One day in 2005, a retired building surveyor in Edinburgh visited his doctor with a strange complaint: His mind’s eye had suddenly gone blind.
The surveyor, referred to as MX by his doctors, was 65 at the time. He had always felt that he possessed an exceptional talent for picturing things in his mind. The skill had come in handy in his job, allowing MX to recall the fine details of the buildings he surveyed. Just before drifting off to sleep, he enjoyed running through recent events as if he were watching a movie. He could picture his family, his friends, and even characters in the books he read.
Then these images all vanished. The change happened shortly after MX went to a hospital to have his blocked coronary arteries treated. As a cardiologist snaked a tube into the arteries and cleared out the obstructions, MX felt a “reverberation” in his head and a tingling in his left arm. He didn’t think to mention it to his doctors at the time. But four days later he realized that when he closed his eyes, all was darkness.
Worried, MX paid a visit to Adam Zeman, a neurologist at the Peninsula Medical School in Exeter, England. Zeman was so intrigued by the case that he teamed up with Sergio Della Sala, a cognitive neuroscientist at the University of Edinburgh who specializes in how the brain handles visual information. Neither Zeman nor Della Sala could offer MX a cure for his condition, unfortunately, but they recognized a rare chance to study how the mind’s eye works. Della Sala proposed running a series of exams. MX gave his consent.
Scientists have long speculated that the act of seeing things in our mind’s eye employs some of the same brain circuits that we use when seeing with our physical eyes. A number of brain scan studies have supported this view. When you look at a person up close, for example, a particular network of brain regions becomes active, including areas that process raw signals from your eyes as well as more sophisticated regions that recognize individual faces. When you close your eyes and conjure up a face, the parts of the brain that receive signals from the eyes are dormant, but the regions that recognize the features defining an individual again light up.
MX gave Della Sala and Zeman the chance to test two ideas about the role of the mind’s eye in our inner life. Some scientists have argued that the mind’s eye is constantly at work whenever we look at our internal simulations of the world. Stephen Kosslyn, a Harvard psychologist, goes so far as to argue that we rely on the mind’s eye to make decisions about what we should do in the future. When we start driving home from a friend’s house, for example, we envision the different routes we can take in order to decide on the best way to go.

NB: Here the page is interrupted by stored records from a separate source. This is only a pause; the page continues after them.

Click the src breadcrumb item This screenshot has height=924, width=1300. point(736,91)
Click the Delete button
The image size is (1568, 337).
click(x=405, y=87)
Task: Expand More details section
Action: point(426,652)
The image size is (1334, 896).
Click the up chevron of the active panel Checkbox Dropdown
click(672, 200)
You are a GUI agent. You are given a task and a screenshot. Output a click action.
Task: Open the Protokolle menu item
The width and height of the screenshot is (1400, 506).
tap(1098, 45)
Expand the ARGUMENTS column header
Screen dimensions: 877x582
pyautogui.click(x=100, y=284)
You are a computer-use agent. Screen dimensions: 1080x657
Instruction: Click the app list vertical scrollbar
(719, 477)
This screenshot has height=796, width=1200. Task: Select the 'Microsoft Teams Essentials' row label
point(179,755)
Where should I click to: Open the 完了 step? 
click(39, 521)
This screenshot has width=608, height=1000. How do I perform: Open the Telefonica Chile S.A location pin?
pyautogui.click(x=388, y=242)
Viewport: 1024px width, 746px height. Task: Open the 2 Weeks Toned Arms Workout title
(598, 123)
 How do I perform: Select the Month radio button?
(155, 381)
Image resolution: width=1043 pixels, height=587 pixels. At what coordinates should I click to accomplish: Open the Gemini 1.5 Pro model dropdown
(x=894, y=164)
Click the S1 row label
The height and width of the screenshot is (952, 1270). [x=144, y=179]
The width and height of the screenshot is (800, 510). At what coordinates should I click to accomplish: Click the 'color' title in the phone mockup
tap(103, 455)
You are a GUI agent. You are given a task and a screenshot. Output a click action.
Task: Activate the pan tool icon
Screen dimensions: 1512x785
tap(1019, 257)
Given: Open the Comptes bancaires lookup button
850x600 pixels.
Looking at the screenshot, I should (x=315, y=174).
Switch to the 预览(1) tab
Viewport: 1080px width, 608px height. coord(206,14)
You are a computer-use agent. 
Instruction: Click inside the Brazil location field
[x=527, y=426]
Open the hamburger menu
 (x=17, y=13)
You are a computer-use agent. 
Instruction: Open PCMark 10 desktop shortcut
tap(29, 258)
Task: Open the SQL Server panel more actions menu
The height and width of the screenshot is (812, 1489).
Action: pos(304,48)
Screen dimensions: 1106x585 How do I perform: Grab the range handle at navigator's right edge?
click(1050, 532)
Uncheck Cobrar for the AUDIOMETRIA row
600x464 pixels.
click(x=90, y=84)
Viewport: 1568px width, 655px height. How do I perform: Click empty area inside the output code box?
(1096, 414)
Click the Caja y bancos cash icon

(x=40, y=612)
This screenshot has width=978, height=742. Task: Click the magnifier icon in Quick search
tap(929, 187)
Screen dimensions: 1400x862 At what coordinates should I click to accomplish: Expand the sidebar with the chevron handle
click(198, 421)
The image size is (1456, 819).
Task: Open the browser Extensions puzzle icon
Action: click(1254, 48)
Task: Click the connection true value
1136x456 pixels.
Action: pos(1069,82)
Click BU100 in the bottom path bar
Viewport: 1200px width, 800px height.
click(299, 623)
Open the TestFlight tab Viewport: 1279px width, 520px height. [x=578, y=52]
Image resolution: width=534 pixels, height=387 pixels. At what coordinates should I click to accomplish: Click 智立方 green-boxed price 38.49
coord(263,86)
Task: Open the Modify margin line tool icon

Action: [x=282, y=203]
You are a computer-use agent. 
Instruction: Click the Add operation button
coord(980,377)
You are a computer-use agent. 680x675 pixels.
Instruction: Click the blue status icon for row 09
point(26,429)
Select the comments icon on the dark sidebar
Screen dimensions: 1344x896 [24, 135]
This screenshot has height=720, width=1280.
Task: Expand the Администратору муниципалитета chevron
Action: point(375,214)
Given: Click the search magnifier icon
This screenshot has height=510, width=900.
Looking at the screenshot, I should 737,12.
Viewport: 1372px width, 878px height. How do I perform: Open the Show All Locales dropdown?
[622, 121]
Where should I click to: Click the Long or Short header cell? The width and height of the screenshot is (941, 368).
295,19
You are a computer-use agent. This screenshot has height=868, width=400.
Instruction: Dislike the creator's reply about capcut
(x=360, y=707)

Kosslyn has his critics, though. Zenon Pylyshyn, a cognitive scientist at Rutgers University, doesn’t think mental images are essential to figuring such things out. We all have the experience of picturing things in our heads, of course. If someone asks you how many paws are on a cat, you may see the image of a cat in your mind and count the paws. But the experience of using your mind’s eye doesn’t fully explain the mental processing that goes on beneath the surface. There may be other, more essential computations that lead you to your conclusion.
To test these competing interpretations, Della Sala and Zeman put MX through a battery of tests. First they wanted to find out whether the problem with his mind’s eye was just one part of a greater disorder. They tested his other faculties, such as his ability to make decisions and form memories. To see just how unusual MX was, the scientists decided to assemble a group of control subjects who were similar to him except for his complaint, so they recruited 10 male architects around the age of 60.
The tests revealed that MX was, for the most part, pretty much like the other men. He had a high IQ and a reliable memory. He did an excellent job at playing a card-swapping game in which the rules could change unexpectedly. His vision was normal, and he could easily put names to the faces of famous people shown to him. In other words, the vision-processing networks in his brain and his memory systems were in good working order.
When the scientists tested the mind’s eye of MX, though, the difference was stark. The researchers gave all their subjects a standardized test called the Vividness of Visual Imagery Questionnaire. They asked each participant to picture things like a landscape and a friend. Then the scientists had each man rate the image that came to mind. If it was as vivid as normal vision, he was asked to score it a 5. If there was no mental image at all—if the subject knew only that he was thinking of an object—he was to give it a score of 1. Most of the men scored high on the test. MX scored as low as possible, racking up a bunch of 1s.
Della Sala and Zeman scanned MX’s brain to see if they could find the source of this deficit. They first showed him a series of faces. MX’s brain responded in much the same way as the architects’ brains did, activating a network of regions that process vision and recognize individuals. Then the scientists showed their test subjects a series of names of famous people. As they read each name, the men were asked to picture that person. In the brains of the control group, the mind’s-eye regions became active, much as before. But in MX’s brain, those regions remained quiet. Even though the individual regions of his brain were working normally, some of the connections seemed to be down.